Becuase Everything Else Sucks

This Week in Capitalism: April 13th 1919

By Manila Ryce
Published Sunday, April 15th, 2007, 11:00 pm
Filed under: This Week in Capitalism

I realize I’m cutting it a bit close on Sunday night with this week’s This Week in Capitalism, but I had shit to do. Better late than never. Enjoy.

Eugene Debs was a progressive and prominent figure in his community, and a founding member of the International Labor Union. In 1884 he was elected to the Indiana state legislature as a Democrat. However, Debs became frustrated with certain conservative unions, and disillusioned with the unproductive legislature of his political party, as many Democrats are today. His dedication to the labor movement and willingness to enact change made Debs adopt a more confrontational approach than his fellow Democrats.

In 1894 Debs was an organizer of railroad workers in the American Railway Union and led a nationwide boycott in support of Pullman Palace Car Company workers, who were striking against a 28 percent wage cut. The entire railway system came grinding to a halt, and the capitalist state reacted with full force. The federal government obtained an injunction, and President Cleveland sent the United States Army on the grounds that the strike was hindering the delivery of mail. US troops fired into a crowd of five thousand strike sympathizers in Chicago, killing thirteen and arresting seven hundred. Debs was one of those who was arrested, violating a court injunction which prohibited him from doing or saying anything to assist in a strike.

During his six months in prison Debs read socialist literature such as the works of Karl Marx. It was then that the reality of an American class struggle became clear to him. Debs switched from being a Democrat to being a Socialist. He was released from prison in 1895 and started his socialist political career, devoting the rest of his life to the cause of the working people.

He ran as a socialist for the presidency in 1900, 1904, 1908, and 1912. The 1912 election won Debs 6 percent of the country’s vote, which is an all-time high for any Socialist Party candidate. In 1914, Europe was involved in World War I, and propaganda was beginning to turn Americans against the Germans. In 1917, President Wilson and Congress brought the nation into the war. The Espionage Act was quickly passed.

The Espionage Act was an unconstitutional federal law which made it a crime to say anything discouraging the armed forces. However, Debs was undeterred by the fact that he may serve time for his anti-war message. He knew that the war was a direct result of economic interest, and that the ideological differences between opposing parties were just topics of convenience to rally the public.
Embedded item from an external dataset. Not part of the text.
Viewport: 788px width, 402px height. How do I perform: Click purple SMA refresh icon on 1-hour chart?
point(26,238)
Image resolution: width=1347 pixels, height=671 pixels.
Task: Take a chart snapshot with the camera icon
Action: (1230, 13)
During this week in capitalism, Eugene Debs was imprisoned for opposing US entry into WWI after he gave an anti-war speech in Canton, Ohio. During the speech, Debs told listeners; “Wars throughout history have been waged for conquest and plunder…. And that is war in a nutshell. The master class has always declared the wars; the subject class has always fought the battles.”

Mr. Debs’ constitutional rights were violated in the interest of capitalism, as many others were and still are to this day. He was found guilty and sentenced to ten years in prison. Before sentencing, Debs told the judge, “Your Honor, years ago I recognized my kinship with all living beings, and I made up my mind that I was not one bit better than the meanest on earth. I said then, and I say now, that while there is a lower class, I am in it, and while there is a criminal element I am of it, and while there is a soul in prison, I am not free.”

Debs appealed to the Supreme Court, which upheld his conviction under the Espionage Act. This act would later be extended by the Sedition Act of 1918, which made it illegal to speak out against the government at all.

In 1920, while in prison, Debs ran one last time for the presidency. He received nearly one million votes as a convict. On Christmas Day in 1921, President Warren G. Harding released Debs from prison, commuting his sentence to time served. Debs had fought for the rights of prisoners in the penitentiary, and on the day of his release, the warden ignored prison regulations and opened every cellblock to allow over two thousand inmates to say goodbye to Eugene Debs. A roar went up as Debs left the prison. He died five years later at the age of 70 in Elmhurst, Illinois. In 1924, Eugene Debs was nominated for the Nobel Peace Prize by the Finnish Socialist Karl H. Wiik on the ground that “Debs started to work actively for peace during World War I, mainly because he considered the war to be in the interest of capitalism.”